Hence yes (x^2 + x + 1) | P(x) - R(x), i.e. the polynomials P(x) and R(x) when divided by x^2 + x + 1 give the same remainder.
Since from the condition of the problem, the remainder when dividing the polynomial x^2 + x + 1 by P(x) is equal to x + 1, and it is the same for R(x), it is
R(x) = (x^2 + x + 1) (ax + b) + x + 1 (1)
where we have applied that the degree of the polynomial R(x) is at most 3. A similar conclusion can be reported when dividing P(x) - R(x) polynomial x^2 + x + 2, so we have
R(x) = (x^2 + x + 2) (cx + d) + x + 2. (2)
From (1) and (2) we find
(x^2 + x + 1) (ax + b) + x + 1 = (x^2 + x + 2) (cx + d) + x + 2,
and hence from the equality of two polynomials follows a = c = 0, b = d = -1. If a = 0 and b = -1 we replace in (1) we obtain the required remainder R(x) = -x^2.
This is what I have been waiting for: the details of what it says, rather than little excerpts or paraphrases.
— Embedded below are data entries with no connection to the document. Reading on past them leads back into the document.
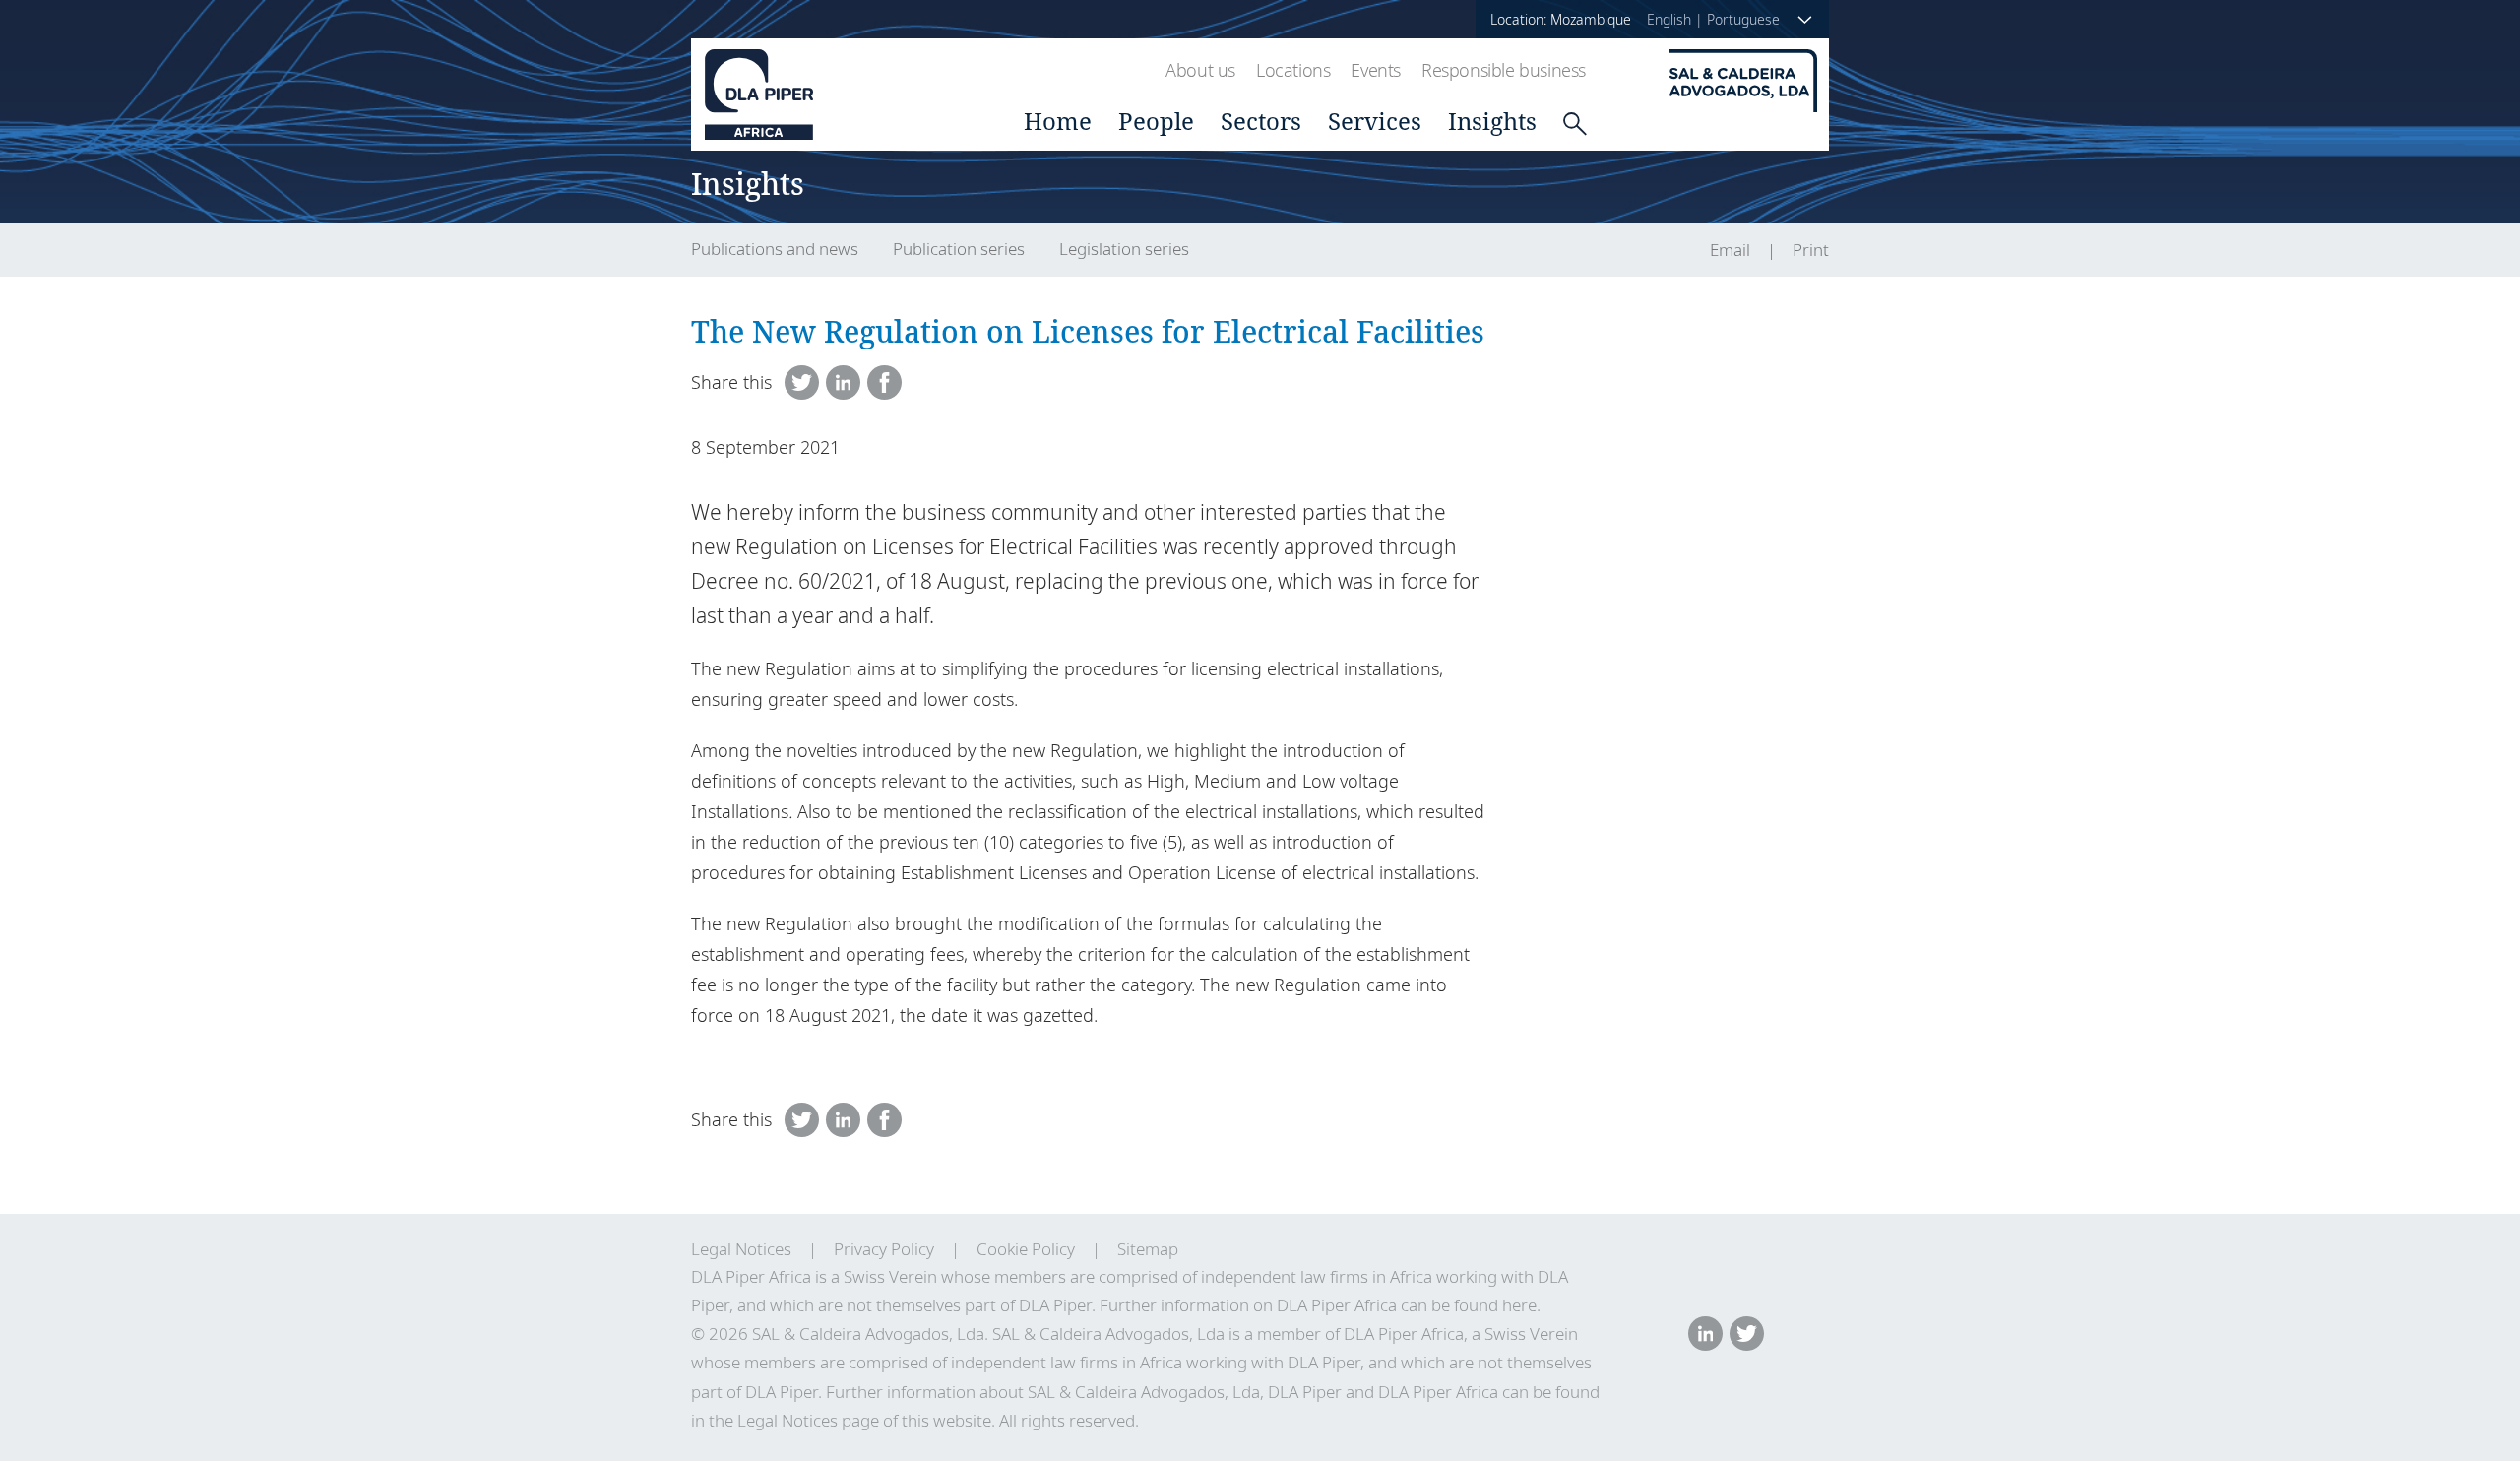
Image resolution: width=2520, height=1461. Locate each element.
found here (1495, 1305)
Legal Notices (741, 1248)
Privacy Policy (884, 1248)
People (1156, 120)
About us (1200, 70)
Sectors (1261, 120)
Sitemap (1147, 1248)
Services (1374, 120)
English (1669, 19)
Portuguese (1743, 19)
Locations (1293, 70)
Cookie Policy (1025, 1248)
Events (1376, 70)
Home (1058, 120)
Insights (1492, 120)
I am no longer blind.
I put the key part in bold: the claim you are asking about, together with what it says implies that.
The statement that P(x) - R(x) = (x^2 + x + 1)(x^2 + x + 2) Q(x) means that the difference between the given polynomial P(x) and its remainder R(x) is a multiple of (x^2 + x + 1), and
any two polynomials that differ by a multiple of the divisor must have the same remainder. Yes, this should be obvious; but I don't know what you have been taught from which it should be obvious!
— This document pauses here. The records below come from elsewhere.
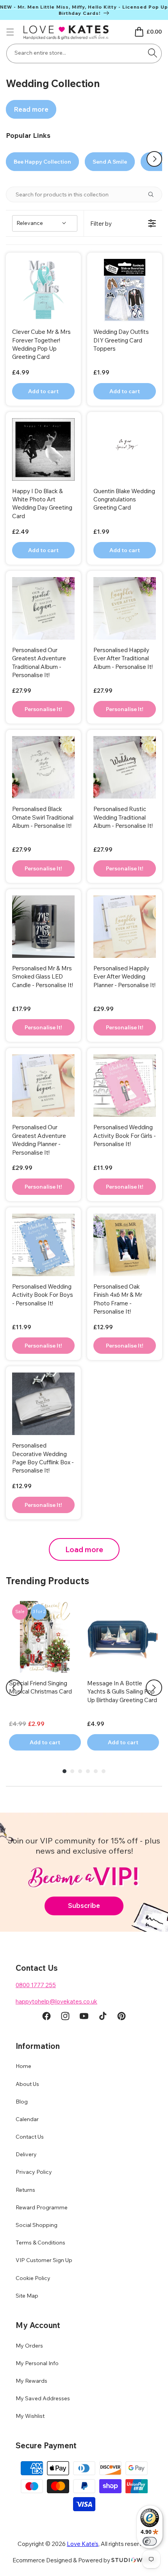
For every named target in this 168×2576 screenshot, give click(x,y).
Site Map (27, 2295)
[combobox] (84, 53)
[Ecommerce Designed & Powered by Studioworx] (133, 2560)
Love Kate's (82, 2543)
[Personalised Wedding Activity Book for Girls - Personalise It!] (124, 1085)
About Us (27, 2084)
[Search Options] (154, 194)
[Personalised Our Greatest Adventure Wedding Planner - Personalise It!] (43, 1085)
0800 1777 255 (36, 1985)
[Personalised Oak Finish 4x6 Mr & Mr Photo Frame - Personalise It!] (124, 1245)
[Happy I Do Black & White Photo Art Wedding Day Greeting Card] (43, 449)
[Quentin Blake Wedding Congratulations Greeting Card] (124, 449)
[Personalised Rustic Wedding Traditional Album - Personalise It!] (124, 767)
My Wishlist (30, 2415)
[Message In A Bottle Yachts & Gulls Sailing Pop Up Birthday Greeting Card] (123, 1637)
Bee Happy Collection (42, 161)
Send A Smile (110, 161)
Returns (25, 2189)
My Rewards (31, 2380)
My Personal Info (37, 2363)
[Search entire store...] (152, 52)
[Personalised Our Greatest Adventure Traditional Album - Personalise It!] (43, 608)
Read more (31, 109)
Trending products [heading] (47, 1581)
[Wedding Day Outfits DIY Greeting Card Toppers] (124, 290)
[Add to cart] (43, 709)
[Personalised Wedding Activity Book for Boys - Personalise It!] (43, 1245)
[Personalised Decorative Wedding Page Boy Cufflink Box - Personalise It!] (43, 1404)
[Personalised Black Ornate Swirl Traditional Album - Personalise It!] (43, 767)
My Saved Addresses (43, 2398)
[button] (10, 32)
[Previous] (14, 1687)
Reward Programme (42, 2207)
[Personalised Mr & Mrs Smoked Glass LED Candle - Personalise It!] (43, 926)
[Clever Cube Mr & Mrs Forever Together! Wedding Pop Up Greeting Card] (43, 290)
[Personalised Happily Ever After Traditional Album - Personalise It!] (124, 608)
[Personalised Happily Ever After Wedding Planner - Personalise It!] (124, 926)
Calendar (27, 2119)
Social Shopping (36, 2224)
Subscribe (84, 1905)
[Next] (154, 1687)
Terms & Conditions (40, 2242)
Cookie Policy (33, 2278)
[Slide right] (154, 159)
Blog (22, 2101)
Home (23, 2066)
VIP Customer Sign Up (44, 2260)
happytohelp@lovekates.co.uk (56, 2001)
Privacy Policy (34, 2171)
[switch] (150, 2541)
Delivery (26, 2154)
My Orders (29, 2345)
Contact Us (30, 2136)
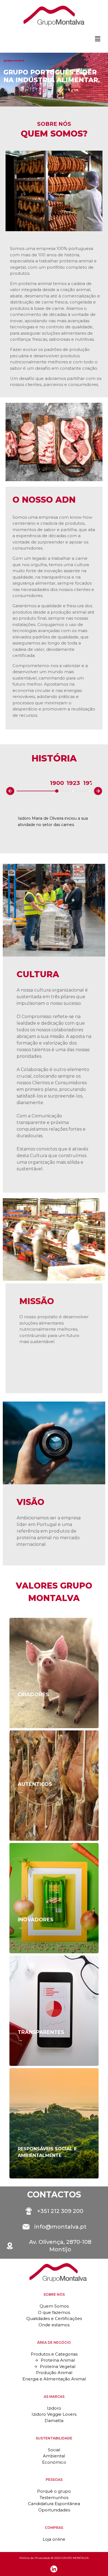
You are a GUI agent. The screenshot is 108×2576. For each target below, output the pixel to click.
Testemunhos (54, 2497)
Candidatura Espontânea (54, 2503)
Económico (54, 2462)
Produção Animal (54, 2372)
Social (54, 2449)
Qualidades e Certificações (54, 2318)
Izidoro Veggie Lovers (54, 2414)
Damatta (54, 2420)
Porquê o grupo (54, 2491)
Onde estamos (54, 2324)
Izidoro (54, 2408)
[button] (97, 39)
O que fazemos (54, 2312)
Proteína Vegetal (57, 2366)
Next (102, 790)
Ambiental (54, 2455)
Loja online (54, 2539)
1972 (90, 782)
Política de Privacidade (34, 2558)
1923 (73, 782)
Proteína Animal (58, 2360)
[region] (54, 79)
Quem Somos (54, 2306)
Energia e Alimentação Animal (54, 2378)
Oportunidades (54, 2510)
If you had learned any number theory, which I assume you have not (though they use the symbol for divisibility, which is used there), this is a basic idea in modular congruence. This is what I was talking about in my first answer:
In this example, 45 = 13*3 + 6, and 97 = 13*7 + 6; the difference between 45 and 97 is 97 - 45 = (13*7 + 6) - (13*3 + 6) = 13(7 - 4) = 13*3 = 39. If they had different remainders, then the difference could not be a multiple of 13.
The same is true for polynomials. Suppose that P(x) = (x^2 + x + 1)q(x) + r(x), so that its quotient is q with remainder r; and R(x) = (x^2 + x + 1)q'(x) + r'(x), with quotient q' and remainder r'. (Both remainders must have degree less than 2.) Then
P(x) - R(x) = [(x^2 + x + 1)q(x) + r(x)] - [(x^2 + x + 1)q'(x) + r'(x)] = (x^2 + x + 1)[q(x) - q'(x)] + [r(x) - r'(x)]
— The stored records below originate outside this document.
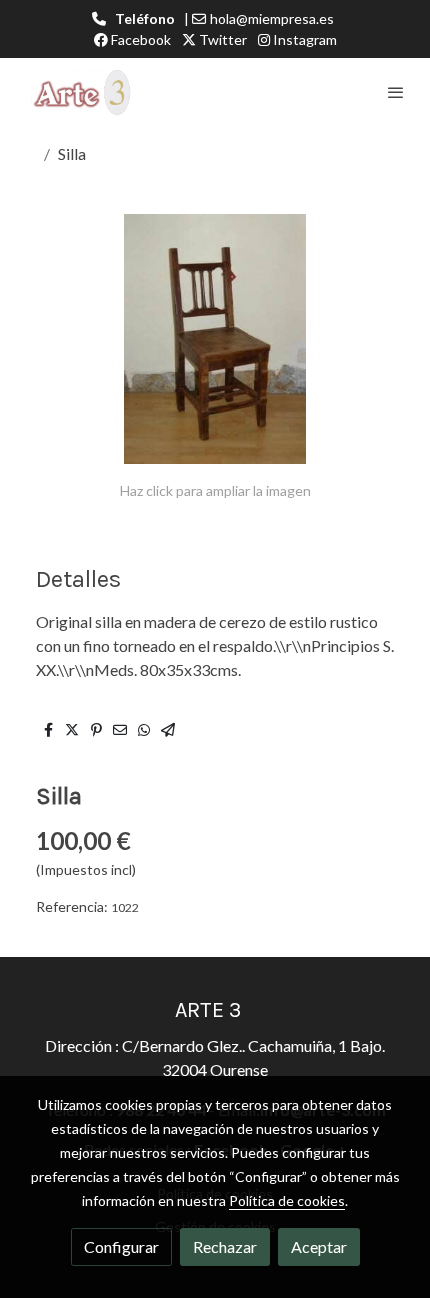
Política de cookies (287, 1200)
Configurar (121, 1246)
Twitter (221, 39)
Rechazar (225, 1246)
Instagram (303, 39)
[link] (80, 92)
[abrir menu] (396, 92)
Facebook (139, 39)
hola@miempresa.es (272, 18)
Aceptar (319, 1246)
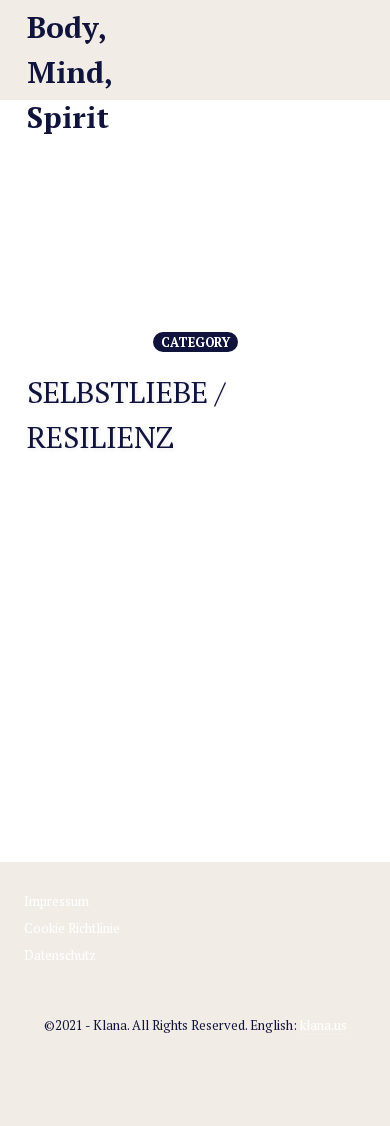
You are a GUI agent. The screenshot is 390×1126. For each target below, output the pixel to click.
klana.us (323, 1025)
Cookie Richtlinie (72, 928)
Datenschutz (60, 955)
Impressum (56, 901)
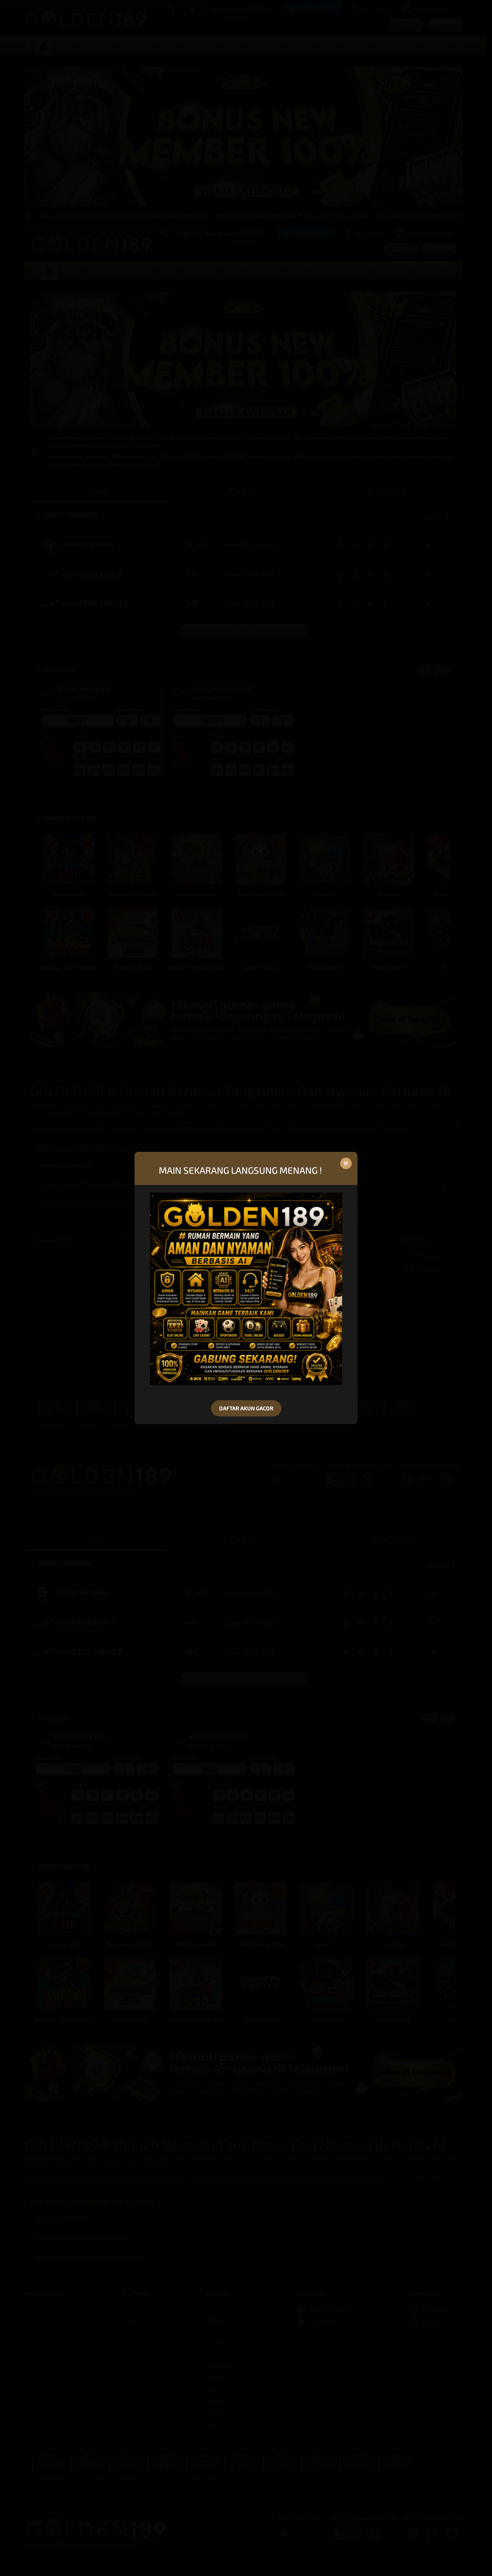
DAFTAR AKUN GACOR (246, 1408)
But since we know P(x) - R(x) is a multiple of (x^2 + x + 1), we can conclude that r(x) - r'(x) = 0. Do you see that? So the two remainders must be the same.
As I've said, the degree is not the central issue; I think you have been distracted by that. The fact that the degree of R(x) is at most 3
is not a condition of the fact you are asking about! It is used later. The equality of the two remainders follows
only from the divisibility of the difference, which is the last thing that had been mentioned.
Can you see why I have been begging to see the entire solution you were asking about? It is quite common that students don't give us everything we need, because they don't understand how important the entire context can be to communication. The added difficulty of language differences makes this harder, but it doesn't make it any less necessary.
There's a good chance that you still have questions, so ask them. I'll keep working at it, because I'm stubborn.